Extrait du texte |
+---+

IDENTITE ET HISTOIRE (1): La révolte des clercs

Le second volume de « Lieux de mémoire au Luxembourg » vient de paraître. La méthode s’est affinée, nombre d’articles sont passionnants. Pourtant les porteurs du projet peinent à donner une définition de la mémoire nationale. Peu importe, puisqu’ils ne voient dans la nation qu’une aberration mentale.

Qu’est-ce qui passe le plus mal : une critique sévère ou un compliment malvenu ? En 2007, le premier volume de Lieux de mémoire au Luxembourg (Lieux de mémoire au Luxembourg, vol. 1, Kmec, Sonja / Majerus, Benoît / Margue, Michel / Péporté, Pit (éd.), Luxembourg 2007.) était accueilli très favorablement par le Luxemburger Wort. Dans une critique aux accents barrésiens, le quotidien conservateur vanta en lui un ouvrage « ancré dans la patrie et dans la terre » („In der Heimat und der Erde verankert“, in: Luxemburger Wort, 30 mars 2007, p. 18). Dans le magazine forum, Paul Zahlen, en revanche, vit dans la suite d’articles qui le composaient « un choix assez convenu? et très lié à la question de l’identité nationale dans sa plus simple expression et au folklore ambiant » (Zahlen, Paul, « Tous aux abris! L’identité dans tous ses états », in: forum, N° 273, février 2008.). Ce genre de réactions ne pouvait rester sans impact sur les porteurs d’un projet dont le but est précisément de déconstruire le discours national. Dès décembre 2007, Benoît Majerus faisait un constat désabusé, au cours d’un entretien accordé au woxx ( voir woxx 931): « Je crois qu`avec notre livre sur les lieux de mémoire, on n`a pas vraiment réussi notre pari, qui était de déconstruire le récit national. Selon les réflexions de Daniel Spizzo (?), nous participons également à la construction d`un métarécit, peu critique. Donc, c`est d`une certaine manière un échec. » Entre-temps Benoît Majerus, tout comme Michel Margue, s’est détourné des « Lieux de mémoire ».

L’extrême plasticité de la mémoire

La coordination des travaux sur le deuxième volume a donc échu à Sonja Kmec et Pit Péporté. Ceux-ci se sont efforcés de prendre en compte les critiques qui leur avaient été adressées pour affiner leur méthode. Les articles retenus témoignent d’une volonté d’ouverture à des lieux de mémoire moins nationaux, au sens patrimonial du terme, (« Immigration », « Grenzgänger ») ainsi qu’à la contre-culture (« Kulturfabrik », « Thierry van Werveke »). Les auteurs retenus ont également été invités, comme l’indique le sous-titre de l’ouvrage, à se livrer à des « Jeux d’échelles » ; à mettre en résonance les divers niveaux de mémoire – locaux, régionaux, nationaux, plurinationaux, européens voire globaux – investis dans chaque lieu.

+---+

À faire |
1. Dans l'article sur les Lieux de mémoire au Luxembourg, pourquoi les réactions de la presse au premier volume ne pouvaient-elles rester sans effet sur les porteurs du projet ? Répondez en une à trois phrases.
2. Poursuivez l'article sur les Lieux de mémoire au Luxembourg à partir de sa dernière phrase.

Entrées pour repérer des mots et des éléments:
+---+

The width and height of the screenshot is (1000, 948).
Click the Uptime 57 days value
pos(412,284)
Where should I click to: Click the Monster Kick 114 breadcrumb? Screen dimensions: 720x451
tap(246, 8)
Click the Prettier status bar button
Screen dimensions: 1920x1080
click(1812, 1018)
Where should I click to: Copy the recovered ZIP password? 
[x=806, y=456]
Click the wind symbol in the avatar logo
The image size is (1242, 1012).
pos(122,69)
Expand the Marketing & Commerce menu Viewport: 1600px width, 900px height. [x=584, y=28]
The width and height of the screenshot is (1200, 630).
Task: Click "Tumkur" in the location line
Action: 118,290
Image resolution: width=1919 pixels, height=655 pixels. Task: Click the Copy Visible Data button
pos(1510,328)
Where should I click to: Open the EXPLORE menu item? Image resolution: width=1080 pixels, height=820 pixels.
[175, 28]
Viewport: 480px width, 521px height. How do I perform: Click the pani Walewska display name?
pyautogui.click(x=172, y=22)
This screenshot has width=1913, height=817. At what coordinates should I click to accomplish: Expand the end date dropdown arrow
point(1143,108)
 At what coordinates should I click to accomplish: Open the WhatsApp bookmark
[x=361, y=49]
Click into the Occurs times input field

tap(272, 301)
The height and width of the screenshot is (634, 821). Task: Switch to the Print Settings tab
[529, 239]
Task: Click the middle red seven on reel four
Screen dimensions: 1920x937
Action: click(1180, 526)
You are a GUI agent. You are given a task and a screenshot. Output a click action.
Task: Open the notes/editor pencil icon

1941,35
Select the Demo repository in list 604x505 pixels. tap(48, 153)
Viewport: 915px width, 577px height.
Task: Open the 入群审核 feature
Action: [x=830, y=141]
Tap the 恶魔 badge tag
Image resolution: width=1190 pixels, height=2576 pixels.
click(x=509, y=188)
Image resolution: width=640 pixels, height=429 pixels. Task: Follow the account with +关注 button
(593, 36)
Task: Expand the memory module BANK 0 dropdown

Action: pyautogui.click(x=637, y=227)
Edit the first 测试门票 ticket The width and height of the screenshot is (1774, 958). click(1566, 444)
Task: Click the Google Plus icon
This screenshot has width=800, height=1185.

+---+

Tâches résolues |
1. Le but du projet était précisément de déconstruire le discours national. Or le Luxemburger Wort avait salué un ouvrage « ancré dans la patrie et dans la terre », et Paul Zahlen l'avait jugé très lié à l'identité nationale « dans sa plus simple expression ».

2.
Les avantages de cette approche plus dynamique, plus dialectique, deviennent évidents lorsqu’il est question de « Schengen », un lieu abordé à la fois dans le premier et dans le deuxième volume. Dans le premier, il était uniquement question de la manière dont les autorités luxembourgeoises avaient fait de ce petit village mosellan un symbole vivant du statut de bon élève de l’Europe qu’ils revendiquent pour leur pays. Le second fait apparaître une mémoire plus complexe où Schengen, selon l’échelle à laquelle on se place, est à la fois synonyme d’ouverture des frontières ou de repli sur soi.

Enfin, Kmec et Péporté ont abandonné la subdivision du volume précédent, dans lequel les articles étaient rangés dans des catégories comme « Personnes et personnages », « Événements », « Paysages » ou « Traditions ». Cette fois-ci, les coordinateurs ont opté pour un placement « associatif » afin de connecter les articles de manière « (non) arbitraire ». Un découpage qui est également censé démontrer « dass es keine chronologische Abfolge gibt, sondern dass alle Erinnerungsorte mehr oder weniger zeitgleich operieren ».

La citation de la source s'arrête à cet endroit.